*Questions to answer*
[1] Answer these questions using the text about a Scout named Ian:
(a) What is Ian's GPA?
(b) For which badge did it take "forever" to find an expert in Michigan?
(c) For how many years did Ian work at earning the badges?
[2] Extend the text about a Scout named Ian, picking up right after its final sentence.

*Text block*
....
As he talked about the dogs, they interrupted to bark something, perhaps about how much they like his bugle playing.
“I enjoyed working with my dogs,” he said.
Ian, the youngest and only boy among five children, is a junior at the Utica Academy of International Studies in Sterling Heights.
He has a 4.13 GPA and wants to go to college to pursue a career in scientific research, maybe in genetics or marine biology.
He began reading at 3 and was perusing books by 5, said his dad, Richard. When his kindergarten teacher took out a reader with three-word sentences, Ian just scoffed.
“Since he was a little kid, he’s been like this,” said Richard. “He’s won award after award after award.”
The overachiever excels even while relaxing. At school, he plays in the table tennis and ultimate Frisbee clubs, allowing he’s pretty good at both sports.
His drive came early. As a Cub Scout, he received every pin and belt loop that was available.
Attending a ceremony where a family friend received his Eagle Scout medal, Ian was struck by all the merit badges on the friend’s sash. Ian decided that, when he joined the Boy Scouts, he would earn as many badges as possible.
He asked his dad whether it might be possible to get them all. His dad didn’t have a doubt.
“Many people laughed, but we knew he would do it,” said Richard.
To receive a merit badge, a Scout has to learn enough about a subject to answer questions about it and perform tasks in it. The work must be overseen by an expert in that field.
For the mining in society badge, it took “forever” to find an expert in Michigan, said Richard. When they did, the expert told them Ian was the first Boy Scout who ever contacted him.
To do that 137 times requires one to, as the Scout Oath says, stay physically strong, mentally awake and morally straight.
For six years, Ian chipped away at it, stealing away a few hours a week, more during the summertime. His parents helped out with the expenses and by ferrying him wherever he needed to go.
....
Stored dataset items:

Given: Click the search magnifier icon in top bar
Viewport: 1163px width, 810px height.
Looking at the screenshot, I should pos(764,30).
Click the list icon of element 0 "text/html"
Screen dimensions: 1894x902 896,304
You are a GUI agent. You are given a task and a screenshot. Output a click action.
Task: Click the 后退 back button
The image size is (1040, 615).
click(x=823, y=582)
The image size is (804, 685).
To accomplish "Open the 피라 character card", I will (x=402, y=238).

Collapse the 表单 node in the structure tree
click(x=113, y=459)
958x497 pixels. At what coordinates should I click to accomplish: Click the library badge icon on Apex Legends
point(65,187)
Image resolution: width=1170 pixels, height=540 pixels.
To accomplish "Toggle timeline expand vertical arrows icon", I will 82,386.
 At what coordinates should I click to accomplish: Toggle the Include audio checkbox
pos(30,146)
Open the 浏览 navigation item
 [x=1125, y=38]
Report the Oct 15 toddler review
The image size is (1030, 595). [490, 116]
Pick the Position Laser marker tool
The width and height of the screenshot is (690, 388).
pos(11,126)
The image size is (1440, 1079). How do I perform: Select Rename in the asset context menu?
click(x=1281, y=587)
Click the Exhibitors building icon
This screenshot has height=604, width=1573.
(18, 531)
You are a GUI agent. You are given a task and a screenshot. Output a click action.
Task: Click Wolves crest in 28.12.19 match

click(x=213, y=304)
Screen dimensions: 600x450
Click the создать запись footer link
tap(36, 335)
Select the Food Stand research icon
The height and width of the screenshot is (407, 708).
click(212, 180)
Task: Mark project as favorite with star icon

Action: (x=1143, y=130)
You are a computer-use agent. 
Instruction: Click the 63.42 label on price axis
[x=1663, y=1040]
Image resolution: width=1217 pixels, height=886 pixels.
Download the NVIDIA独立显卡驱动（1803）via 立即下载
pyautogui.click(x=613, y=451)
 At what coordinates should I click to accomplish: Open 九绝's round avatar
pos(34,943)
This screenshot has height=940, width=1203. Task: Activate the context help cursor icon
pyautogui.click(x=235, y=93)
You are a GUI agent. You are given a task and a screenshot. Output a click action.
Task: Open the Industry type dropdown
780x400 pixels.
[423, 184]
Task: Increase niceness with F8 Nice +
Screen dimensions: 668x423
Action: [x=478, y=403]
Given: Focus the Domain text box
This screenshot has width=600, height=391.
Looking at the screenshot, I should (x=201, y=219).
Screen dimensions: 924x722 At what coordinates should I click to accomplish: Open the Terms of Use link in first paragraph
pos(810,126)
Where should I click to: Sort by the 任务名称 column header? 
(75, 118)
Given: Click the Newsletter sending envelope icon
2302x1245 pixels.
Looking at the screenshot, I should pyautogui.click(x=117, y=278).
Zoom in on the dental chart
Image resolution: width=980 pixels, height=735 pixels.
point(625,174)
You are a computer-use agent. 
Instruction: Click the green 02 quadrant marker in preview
....
*Outputs for the tasks*
[1]
(a) 4.13
(b) The mining in society badge
(c) Six years

[2]
“I got a lot of support from my parents, especially my dad, who would take me all over the place,” he said.
Ian paid some of his expenses by raising money through troop projects, selling fertilizer and bird seed during the summer and road salt in the winter.
Only 6 percent of Scouts become Eagle Scouts, which require 21 specific merit badges. Ian, who joined the Boy Scouts when he was 10, received the 21 badges, among dozens of others, in two years.
Ever with the quick start, he doubted he could accomplish his goal of earning every merit badge. There were just so many.
Then, when he reached high school, he became interested in other things, including girls, he said.
Despite it all, he persevered and gradually received all 136 badges plus one.
“It feels good to say I got all of them,” he said.
One of his merit badges has already been useful.
He was skiing with the troop last month when he fell and twisted his knee. Thanks to his first aid badge, he knew what to do, elevating his leg and applying ice to his knee.
He especially loved the merit badges that put him on the water, like water skiing, small-boat sailing and whitewater rafting.
“I’ve never done those before. It allowed me to experience something brand new,” he said.
Not so enjoyable was the American labor merit badge, which forced him to sit through a dry, six-hour workshop and lecture by the UAW.
All the badges wouldn’t fit on a regular Scout sash so his aunt added material to it. The round patches are four across, instead of the normal three, and fill the front and back of the sash.
But Ian doesn’t like to wear it.
His dad has to push him to bring the sash to meetings and get-togethers, and then Ian will “forgetfully” leave it in the car, said Richard.
Ian doesn’t like to show up the other Scouts, who are proudly wearing their five or 10 merit badges.
The other Scouts look upon Ian as a hero.
“The troop is proud of him. Everyone is proud of him,” said Richard.
Sometime this year the Boy Scouts will offer a new merit badge for exploring.
Will Ian go for it? Do Boy Scouts camp in the woods?
“I’m always open to a new experience, a new way to challenge myself,” he said. “One or two more shouldn’t be that big of a deal.”